0

I'm trying to manipulate a text file with song names. I want to clean up the data, by changing all the spaces and tabs into +.

This is the code:

input = open('music.txt', 'r')
out = open("out.txt", "w")
for line in input:
    new_line = line.replace(" ", "+")
    new_line2 = new_line.replace("\t", "+")
    out.write(new_line2)
    #print(new_line2)
fh.close()
out.close()

It gives me an error:

Traceback (most recent call last):
  File "music.py", line 3, in <module>
    for line in input:
  File "C:\Users\nfeyd\AppData\Local\Programs\Python\Python36\lib\encodings\cp1252.py", line 23, in decode
    return codecs.charmap_decode(input,self.errors,decoding_table)[0]
UnicodeDecodeError: 'charmap' codec can't decode byte 0x81 in position 2126: character maps to <undefined>

As music.txt is saved in UTF-8, I changed the first line to:

input = open('music.txt', 'r', encoding="utf8")

This gives another error:

UnicodeEncodeError: 'charmap' codec can't encode character '\u039b' in position 21: character maps to <undefined>

I tried other things with the out.write() but it didn't work.

This is the raw data of music.txt. https://pastebin.com/FVsVinqW

I saved it in windows editor as UTF-8 .txt file.

tripleee
  • 175,061
  • 34
  • 275
  • 318
Loewe8
  • 71
  • 9
  • Related: https://stackoverflow.com/questions/42070668/python-3-default-encoding-cp1252 – tripleee Mar 02 '21 at 14:49
  • @tripleee Windows uses Unicode since 1994. It's Python (or rather, Python devs that came from Linux) that causes issues.

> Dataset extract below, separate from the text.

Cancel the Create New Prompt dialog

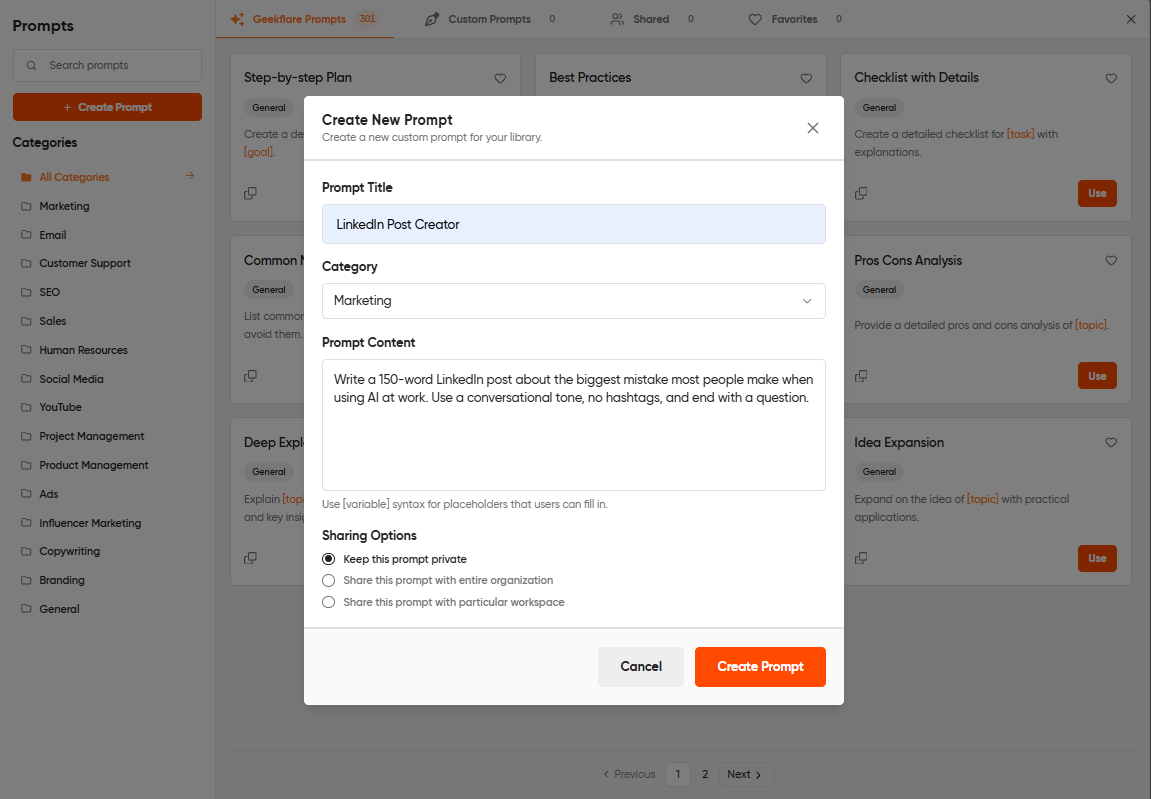point(641,666)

And if you consider that after 26 years developers still manage to write ASCII in a Unicode OS, Python development will have to deal with this problem for some time – Panagiotis Kanavos Mar 02 '21 at 14:52
  • @tripleee I'd say that problematic applications on Windows disappeared fairly quickly (definitely before 2005), as Unicode languages like Java and C# took over. Even VB6 was a Unicode language. It was the *non-Unicode* languages that caused issues, like C/C++, Delphi and Python. By 2005, such programs had either converted to Unicode or went out of business. For Windows, with multilingual users and a global audience a hard-coded `LC_ALL` was never an option. – Panagiotis Kanavos Mar 02 '21 at 14:57
  • Not sure what you are trying to say here; `LC_ALL` was certainly always per-user and you could change it between every system call if you wanted to, though that would obviously produce results which are unfit for human interaction. It's probably true that the mismatch between Microsoft's locale model and Python's is a source of friction, perhaps without either being obviously wrong (though my impression is that UTF-8 is still hard on Windows as of 2021, albeit perhaps not if you can upgrade all of your fleet to the latest supported OS). – tripleee Mar 02 '21 at 15:03
  • The first problem is that the file uses UTF-8 encoding, whereas the default encoding is system dependent. The second problem is, essentially, that your terminal doesn't know how to display the `Λ` character. Each of these problems is a common duplicate with a high-quality canonical, which I have linked accordingly. – Karl Knechtel Mar 16 '23 at 01:48

1 Answers1

1

If your system's default encoding is not UTF-8, you will need to explicitly configure it for both the filehandles you open, on legacy versions of Python 3 on Windows.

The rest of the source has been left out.